Originally posted by: JG. KIM
Hi, everyone.
I'm new at CP. So, I'm developing a model to schedule Energy charging & discharging on ESS battery.
So, I need your help. please help me :)
I have 5 batteries and based on time charging, discharging costs.
these batteries have the initial capacity. this capacity will be changed based on time because of acting charge or discharge.
So, I want to make 3 decision variables.
1. charging, discharging signal. (sig)
2. charging, discharging power (Cpower, Dpower)
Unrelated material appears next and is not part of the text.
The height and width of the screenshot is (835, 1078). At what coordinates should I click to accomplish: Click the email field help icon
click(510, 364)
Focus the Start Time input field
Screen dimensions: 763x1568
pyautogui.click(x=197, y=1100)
but, when I make code like this : I can see 'no solution'
using CP;
int numEVs = ...;
range EVs = 0..numEVs-1;
int time = ...;
range times = 0..time-1;
int k[times,EVs]=...;
int cost[times] = [1,2,3,4,5,6,7,8,9,10,11,12,13,14,15,16,17,18,19,20,21,22,23,24];
float min_soc[EVs] = [0.4,0.4,0.4,0.4,0.4];
float max_soc[EVs] = [0.9,0.9,0.9,0.9,0.9];
float Soc[EVs] = [0.4, 0.5, 0.6, 0.7, 0.8];
tuple EVs2 {
key int id;
int Cpower[times];
int Dpower[times];
}
//float delSm[EVs] = Soc[EVs] - min_soc[EVs];
//float delSp[EVs] = Soc[EVs] - max_soc[EVs];
dvar interval t[i in times] optional size 1;
dvar int Pcmax[times, EVs]; // why can't use float.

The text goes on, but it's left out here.